Best practices for using Pub/Sub metrics as a scaling signal

If you use Pub/Sub metrics as a signal to autoscale your pipeline, here are some recommendations.

Use more than one signal to autoscale your pipeline

Don't use only Pub/Sub metrics to autoscale your pipeline. It might lead to scenarios where you have a single point of failure for your autoscaling decisions. Instead, use a combination of signals to trigger autoscaling. An example of an additional signal is the client's CPU utilization level. This signal can indicate whether the client tasks are handling work and if scaling up can let the client tasks handle more work. Some examples of signals from other Cloud products that you can use for your pipeline are as follows:

  • Compute Engine (GCE) supports autoscaling based on signals such as CPU utilization and Monitoring metrics. Compute Engine also supports multiple metrics and multiple signals for better reliability.

    For more information about scaling with Monitoring metrics, see Scale based on Monitoring metrics. For more information about scaling with CPU utilization, see Scale based on CPU utilization.

  • Google Kubernetes Engine (GKE) Horizontal Pod autoscaling (HPA) supports autoscaling based on resource usage such as CPU and memory usage, custom Kubernetes metrics, and external metrics such as Monitoring metrics for Pub/Sub. It also supports multiple signals.

    For more information, see Horizontal Pod autoscaling.

How to deal with metrics gaps when they occur

Don't assume that the absence of metrics means that there are no messages to process. For example, if in response to missing metrics, you scale down processing tasks to zero, messages already in the backlog or that get published during this time are not be consumed. This increases the end-to-end latency.
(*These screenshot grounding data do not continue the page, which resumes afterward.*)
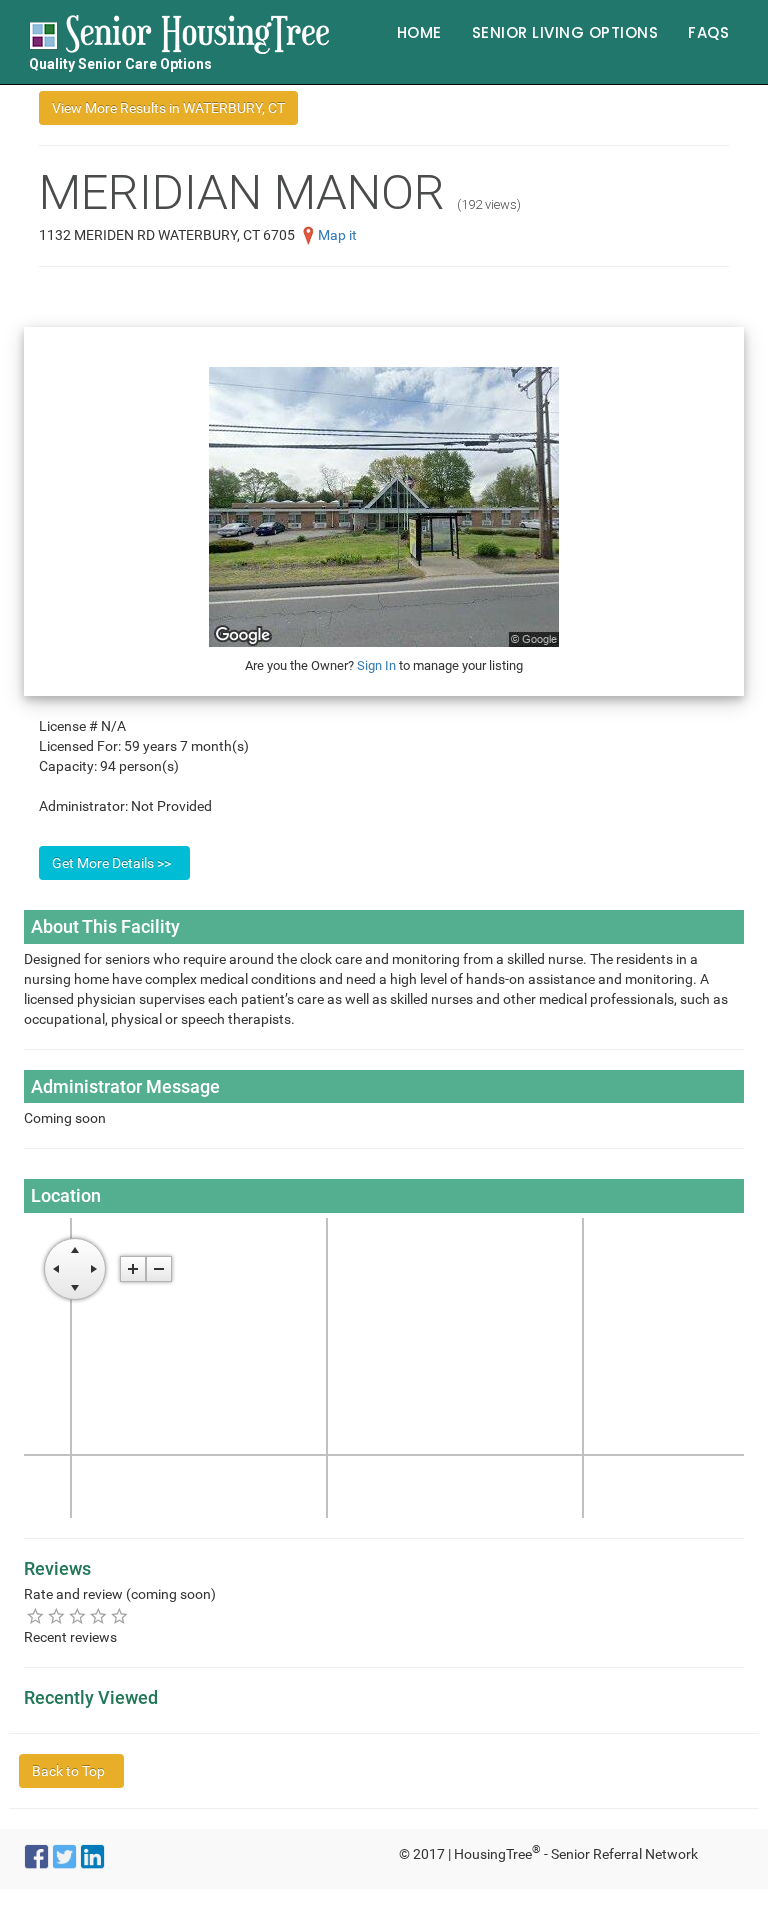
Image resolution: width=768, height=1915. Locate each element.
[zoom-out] (159, 1269)
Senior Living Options (565, 32)
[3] (77, 1615)
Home (419, 32)
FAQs (708, 32)
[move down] (75, 1288)
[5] (119, 1615)
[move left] (56, 1269)
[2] (56, 1615)
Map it (337, 235)
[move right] (94, 1269)
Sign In (376, 665)
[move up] (75, 1250)
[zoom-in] (133, 1269)
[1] (35, 1615)
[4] (98, 1615)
To minimize latency, set a minimum task count greater than zero so that you are always prepared to handle published messages, even if recent Pub/Sub metrics indicate an empty queue.

Both GCE autoscalers and GKE HPAs are designed to maintain the current replica count when metrics are unavailable. This provides a safety net if no metrics are available.

You can also implement Pub/Sub flow control mechanisms to help prevent tasks from being overwhelmed if they are unintentionally downscaled due to missing metrics.